California state elections in 2016 were held on Tuesday, November 8, 2016, with the primary elections being held on June 7, 2016. In addition to the U.S. presidential race, California voters elected one member to the United States Senate, all of California's seats to the House of Representatives, all of the seats of the State Assembly, and all odd-numbered seats of the State Senate.

Pursuant to Proposition 14 passed in 2010, California uses a nonpartisan blanket primary for almost all races, with the presidential primary races being the notable exception. Under the nonpartisan blanket primary system, all the candidates for the same elected office, regardless of respective political party, run against each other at once during the primary.
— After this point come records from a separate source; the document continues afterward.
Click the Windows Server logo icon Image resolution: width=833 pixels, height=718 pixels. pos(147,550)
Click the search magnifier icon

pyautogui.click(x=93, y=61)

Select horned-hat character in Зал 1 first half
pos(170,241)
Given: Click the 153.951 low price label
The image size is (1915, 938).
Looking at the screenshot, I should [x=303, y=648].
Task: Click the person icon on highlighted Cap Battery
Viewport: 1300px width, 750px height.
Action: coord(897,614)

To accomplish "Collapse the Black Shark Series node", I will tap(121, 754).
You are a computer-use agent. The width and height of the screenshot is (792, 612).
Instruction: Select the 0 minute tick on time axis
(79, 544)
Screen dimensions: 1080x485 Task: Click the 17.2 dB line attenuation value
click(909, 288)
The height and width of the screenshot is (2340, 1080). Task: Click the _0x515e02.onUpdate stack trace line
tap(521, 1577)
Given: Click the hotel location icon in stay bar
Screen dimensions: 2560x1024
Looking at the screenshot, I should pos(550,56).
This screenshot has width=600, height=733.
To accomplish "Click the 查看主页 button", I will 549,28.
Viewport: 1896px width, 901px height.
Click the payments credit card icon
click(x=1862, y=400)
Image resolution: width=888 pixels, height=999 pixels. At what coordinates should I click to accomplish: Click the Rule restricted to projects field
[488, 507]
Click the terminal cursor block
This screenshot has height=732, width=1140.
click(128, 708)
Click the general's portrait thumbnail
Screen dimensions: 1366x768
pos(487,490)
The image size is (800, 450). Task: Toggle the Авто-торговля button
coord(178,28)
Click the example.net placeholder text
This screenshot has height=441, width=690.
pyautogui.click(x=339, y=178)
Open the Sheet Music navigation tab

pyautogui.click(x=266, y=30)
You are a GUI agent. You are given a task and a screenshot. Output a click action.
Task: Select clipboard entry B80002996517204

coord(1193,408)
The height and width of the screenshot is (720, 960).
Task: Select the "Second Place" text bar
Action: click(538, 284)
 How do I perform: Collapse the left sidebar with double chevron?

The candidates receiving the most and second-most votes in the primary election then become the contestants in the general election.

President of the United States

Democratic primary

Republican primary

General election

United States Senate

Under California's nonpartisan blanket primary law, passed as California Proposition 14 (2010), all candidates for Senate appear on the ballot, regardless of party.  Members of any party may vote for any candidate, with the top two vote getters moving on to the general election.  Incumbent Barbara Boxer did not seek re-election, which makes this the first open Senate seat election in 24 years in California.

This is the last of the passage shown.